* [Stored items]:
┌────────

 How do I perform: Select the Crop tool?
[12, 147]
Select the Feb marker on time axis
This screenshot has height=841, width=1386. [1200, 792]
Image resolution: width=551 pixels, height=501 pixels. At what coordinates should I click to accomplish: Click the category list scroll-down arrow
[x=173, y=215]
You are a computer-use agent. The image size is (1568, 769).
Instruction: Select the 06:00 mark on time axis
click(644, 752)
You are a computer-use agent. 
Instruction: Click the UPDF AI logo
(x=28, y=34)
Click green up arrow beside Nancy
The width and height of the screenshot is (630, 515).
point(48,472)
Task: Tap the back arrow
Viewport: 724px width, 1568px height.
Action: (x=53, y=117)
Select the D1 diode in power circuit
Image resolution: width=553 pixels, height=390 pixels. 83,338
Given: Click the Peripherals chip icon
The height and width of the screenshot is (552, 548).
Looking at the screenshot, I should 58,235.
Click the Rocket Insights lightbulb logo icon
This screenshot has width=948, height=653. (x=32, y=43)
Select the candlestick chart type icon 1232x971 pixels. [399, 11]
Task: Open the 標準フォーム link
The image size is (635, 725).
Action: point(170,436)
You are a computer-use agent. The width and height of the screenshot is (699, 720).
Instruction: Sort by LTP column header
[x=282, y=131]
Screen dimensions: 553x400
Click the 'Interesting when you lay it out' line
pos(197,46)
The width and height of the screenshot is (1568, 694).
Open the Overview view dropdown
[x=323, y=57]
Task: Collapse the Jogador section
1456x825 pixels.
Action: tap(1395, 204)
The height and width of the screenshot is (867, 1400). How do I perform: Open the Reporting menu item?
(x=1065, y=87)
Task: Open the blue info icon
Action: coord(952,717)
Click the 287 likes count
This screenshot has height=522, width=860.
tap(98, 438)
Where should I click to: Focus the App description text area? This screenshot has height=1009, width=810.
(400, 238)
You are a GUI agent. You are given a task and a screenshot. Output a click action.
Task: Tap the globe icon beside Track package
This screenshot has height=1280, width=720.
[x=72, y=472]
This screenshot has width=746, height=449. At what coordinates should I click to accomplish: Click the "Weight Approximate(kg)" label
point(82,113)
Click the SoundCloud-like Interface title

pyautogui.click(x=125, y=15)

└────────

* [TASK REQUIREMENTS]: The lines from the one holding "The height and width of the screenshot is (552, 548)." to the last line of the entries, both included: retype them exactly and give nothing else.

* [EXERCISE RESPONSE]:
The height and width of the screenshot is (552, 548).
Looking at the screenshot, I should 58,235.
Click the Rocket Insights lightbulb logo icon
This screenshot has width=948, height=653. (x=32, y=43)
Select the candlestick chart type icon 1232x971 pixels. [399, 11]
Task: Open the 標準フォーム link
The image size is (635, 725).
Action: point(170,436)
You are a computer-use agent. The width and height of the screenshot is (699, 720).
Instruction: Sort by LTP column header
[x=282, y=131]
Screen dimensions: 553x400
Click the 'Interesting when you lay it out' line
pos(197,46)
The width and height of the screenshot is (1568, 694).
Open the Overview view dropdown
[x=323, y=57]
Task: Collapse the Jogador section
1456x825 pixels.
Action: tap(1395, 204)
The height and width of the screenshot is (867, 1400). How do I perform: Open the Reporting menu item?
(x=1065, y=87)
Task: Open the blue info icon
Action: coord(952,717)
Click the 287 likes count
This screenshot has height=522, width=860.
tap(98, 438)
Where should I click to: Focus the App description text area? This screenshot has height=1009, width=810.
(400, 238)
You are a GUI agent. You are given a task and a screenshot. Output a click action.
Task: Tap the globe icon beside Track package
This screenshot has height=1280, width=720.
[x=72, y=472]
This screenshot has width=746, height=449. At what coordinates should I click to accomplish: Click the "Weight Approximate(kg)" label
point(82,113)
Click the SoundCloud-like Interface title

pyautogui.click(x=125, y=15)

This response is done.